▸ EXERCISE:
Start at the top line and retype the data exactly through to the end.
━━━━━ SUPPLIED INFORMATION
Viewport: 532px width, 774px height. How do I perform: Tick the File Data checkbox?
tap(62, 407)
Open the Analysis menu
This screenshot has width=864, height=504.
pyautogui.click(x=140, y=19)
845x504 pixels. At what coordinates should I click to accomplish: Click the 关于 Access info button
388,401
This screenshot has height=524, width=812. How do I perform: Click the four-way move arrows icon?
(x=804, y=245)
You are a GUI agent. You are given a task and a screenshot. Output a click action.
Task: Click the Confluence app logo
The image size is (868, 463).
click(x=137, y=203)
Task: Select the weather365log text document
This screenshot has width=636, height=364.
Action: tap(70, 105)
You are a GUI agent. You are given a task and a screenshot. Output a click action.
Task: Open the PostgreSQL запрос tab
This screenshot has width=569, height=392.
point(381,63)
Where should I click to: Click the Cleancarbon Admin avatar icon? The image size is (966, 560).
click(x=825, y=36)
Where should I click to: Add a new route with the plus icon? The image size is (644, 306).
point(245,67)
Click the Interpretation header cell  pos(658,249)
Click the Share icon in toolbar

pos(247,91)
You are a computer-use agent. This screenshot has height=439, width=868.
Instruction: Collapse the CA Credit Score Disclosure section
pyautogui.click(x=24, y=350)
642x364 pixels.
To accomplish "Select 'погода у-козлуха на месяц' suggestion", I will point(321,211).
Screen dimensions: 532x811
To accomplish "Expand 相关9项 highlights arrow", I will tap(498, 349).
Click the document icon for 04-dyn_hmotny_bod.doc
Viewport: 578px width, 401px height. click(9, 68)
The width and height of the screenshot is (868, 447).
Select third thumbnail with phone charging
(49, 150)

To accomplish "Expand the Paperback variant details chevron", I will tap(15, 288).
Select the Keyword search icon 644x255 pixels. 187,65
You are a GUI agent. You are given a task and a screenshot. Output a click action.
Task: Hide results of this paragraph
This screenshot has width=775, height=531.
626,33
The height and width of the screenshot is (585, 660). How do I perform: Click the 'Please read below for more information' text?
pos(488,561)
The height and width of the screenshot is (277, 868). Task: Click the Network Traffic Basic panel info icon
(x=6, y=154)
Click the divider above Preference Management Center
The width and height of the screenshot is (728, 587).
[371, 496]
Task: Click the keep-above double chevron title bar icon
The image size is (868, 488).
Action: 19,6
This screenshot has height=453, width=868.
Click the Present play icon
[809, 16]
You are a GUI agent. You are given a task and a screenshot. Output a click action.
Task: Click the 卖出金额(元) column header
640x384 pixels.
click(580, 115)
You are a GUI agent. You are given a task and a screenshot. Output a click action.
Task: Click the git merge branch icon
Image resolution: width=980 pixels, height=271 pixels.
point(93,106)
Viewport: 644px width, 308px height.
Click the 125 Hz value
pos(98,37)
━━━━━━━━━━
▸ WRITTEN ANSWER:
Viewport: 532px width, 774px height. How do I perform: Tick the File Data checkbox?
tap(62, 407)
Open the Analysis menu
This screenshot has width=864, height=504.
pyautogui.click(x=140, y=19)
845x504 pixels. At what coordinates should I click to accomplish: Click the 关于 Access info button
388,401
This screenshot has height=524, width=812. How do I perform: Click the four-way move arrows icon?
(x=804, y=245)
You are a GUI agent. You are given a task and a screenshot. Output a click action.
Task: Click the Confluence app logo
The image size is (868, 463).
click(x=137, y=203)
Task: Select the weather365log text document
This screenshot has width=636, height=364.
Action: tap(70, 105)
You are a GUI agent. You are given a task and a screenshot. Output a click action.
Task: Open the PostgreSQL запрос tab
This screenshot has width=569, height=392.
point(381,63)
Where should I click to: Click the Cleancarbon Admin avatar icon? The image size is (966, 560).
click(x=825, y=36)
Where should I click to: Add a new route with the plus icon? The image size is (644, 306).
point(245,67)
Click the Interpretation header cell  pos(658,249)
Click the Share icon in toolbar

pos(247,91)
You are a computer-use agent. This screenshot has height=439, width=868.
Instruction: Collapse the CA Credit Score Disclosure section
pyautogui.click(x=24, y=350)
642x364 pixels.
To accomplish "Select 'погода у-козлуха на месяц' suggestion", I will point(321,211).
Screen dimensions: 532x811
To accomplish "Expand 相关9项 highlights arrow", I will tap(498, 349).
Click the document icon for 04-dyn_hmotny_bod.doc
Viewport: 578px width, 401px height. click(9, 68)
The width and height of the screenshot is (868, 447).
Select third thumbnail with phone charging
(49, 150)

To accomplish "Expand the Paperback variant details chevron", I will tap(15, 288).
Select the Keyword search icon 644x255 pixels. 187,65
You are a GUI agent. You are given a task and a screenshot. Output a click action.
Task: Hide results of this paragraph
This screenshot has width=775, height=531.
626,33
The height and width of the screenshot is (585, 660). How do I perform: Click the 'Please read below for more information' text?
pos(488,561)
The height and width of the screenshot is (277, 868). Task: Click the Network Traffic Basic panel info icon
(x=6, y=154)
Click the divider above Preference Management Center
The width and height of the screenshot is (728, 587).
[371, 496]
Task: Click the keep-above double chevron title bar icon
The image size is (868, 488).
Action: 19,6
This screenshot has height=453, width=868.
Click the Present play icon
[809, 16]
You are a GUI agent. You are given a task and a screenshot. Output a click action.
Task: Click the 卖出金额(元) column header
640x384 pixels.
click(580, 115)
You are a GUI agent. You are given a task and a screenshot. Output a click action.
Task: Click the git merge branch icon
Image resolution: width=980 pixels, height=271 pixels.
point(93,106)
Viewport: 644px width, 308px height.
Click the 125 Hz value
pos(98,37)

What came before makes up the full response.